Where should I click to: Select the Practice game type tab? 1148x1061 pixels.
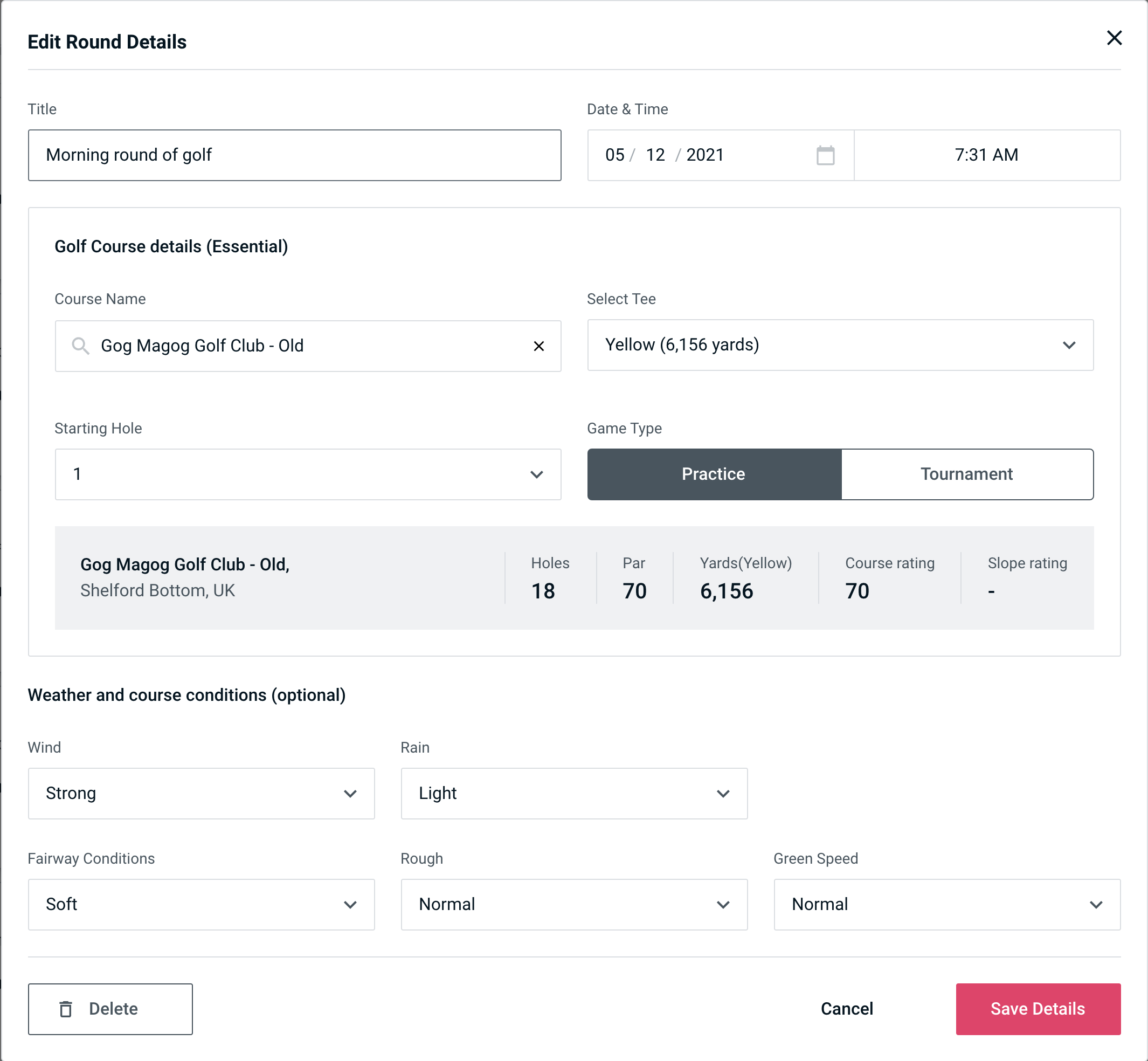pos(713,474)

* * *

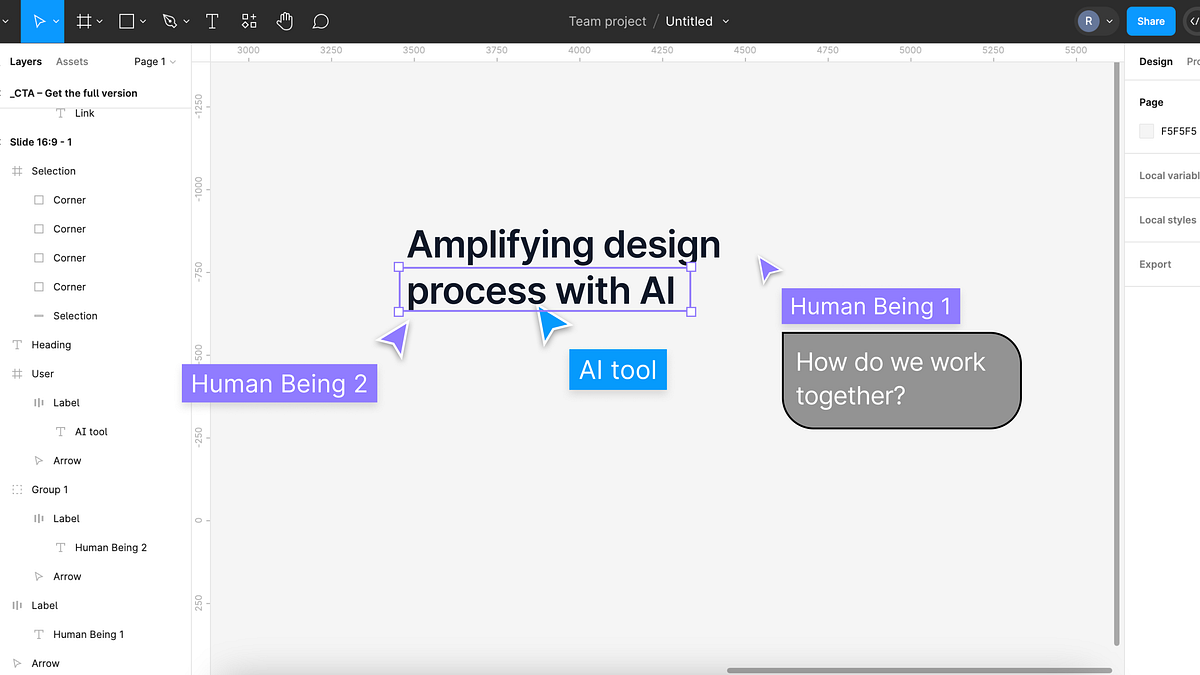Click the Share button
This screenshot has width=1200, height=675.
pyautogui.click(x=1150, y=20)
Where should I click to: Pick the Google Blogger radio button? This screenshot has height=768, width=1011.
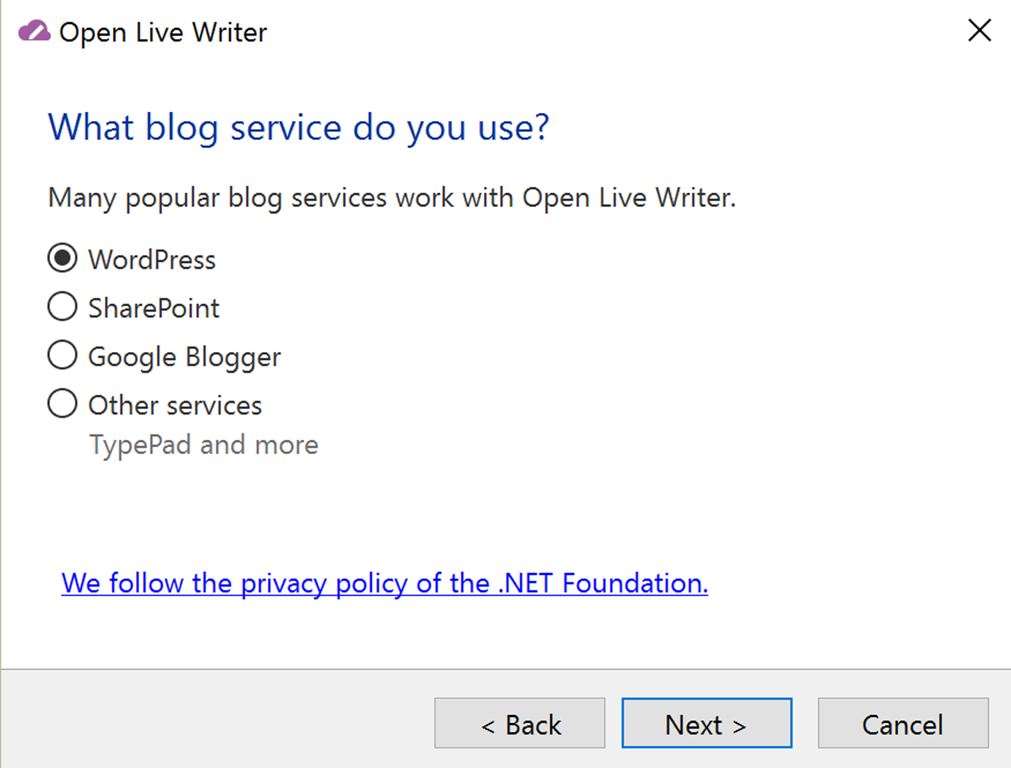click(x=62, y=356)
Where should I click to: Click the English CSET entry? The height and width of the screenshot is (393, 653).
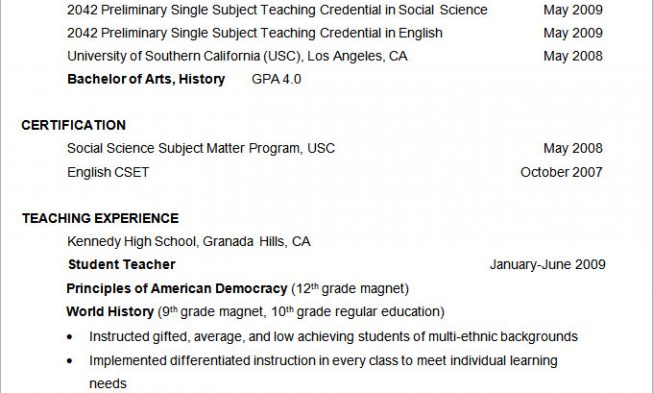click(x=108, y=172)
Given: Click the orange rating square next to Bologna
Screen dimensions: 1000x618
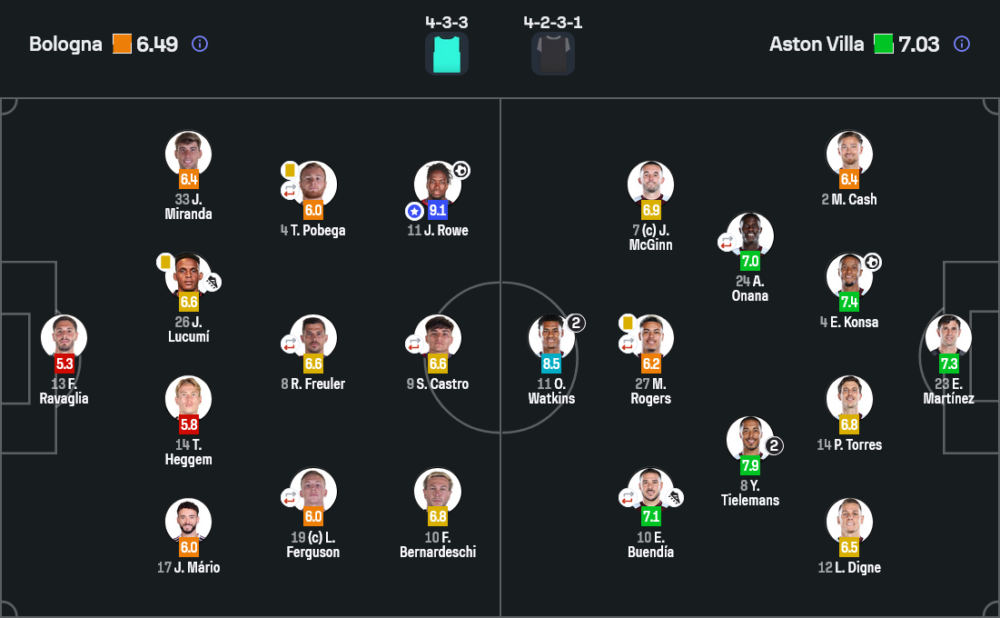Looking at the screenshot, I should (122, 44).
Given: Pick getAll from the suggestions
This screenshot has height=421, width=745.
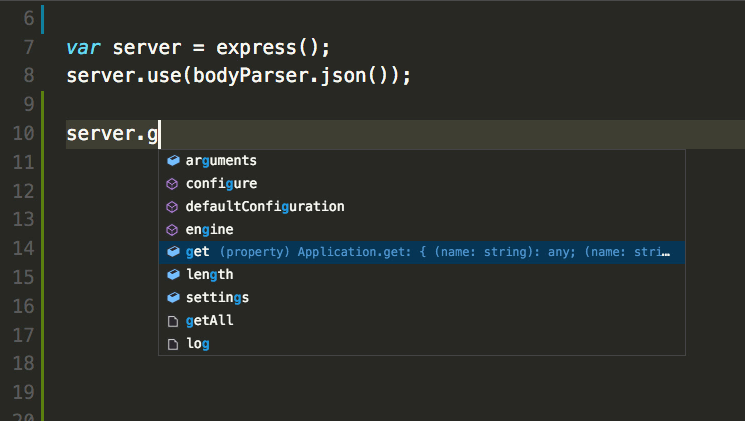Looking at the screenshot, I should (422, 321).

* * *

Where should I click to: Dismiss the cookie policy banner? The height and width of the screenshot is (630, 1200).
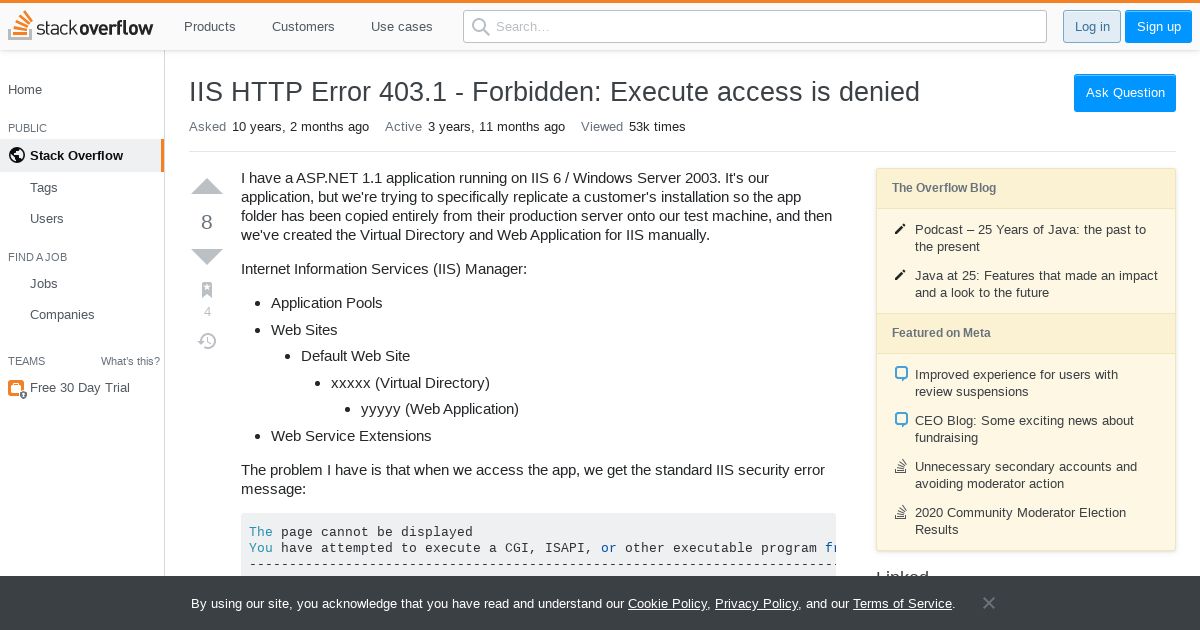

### Activity
Provide every line from the material that contains the word "Given".

### Expected answer
Given: Click the orange rating square next to Bologna
Given: Pick getAll from the suggestions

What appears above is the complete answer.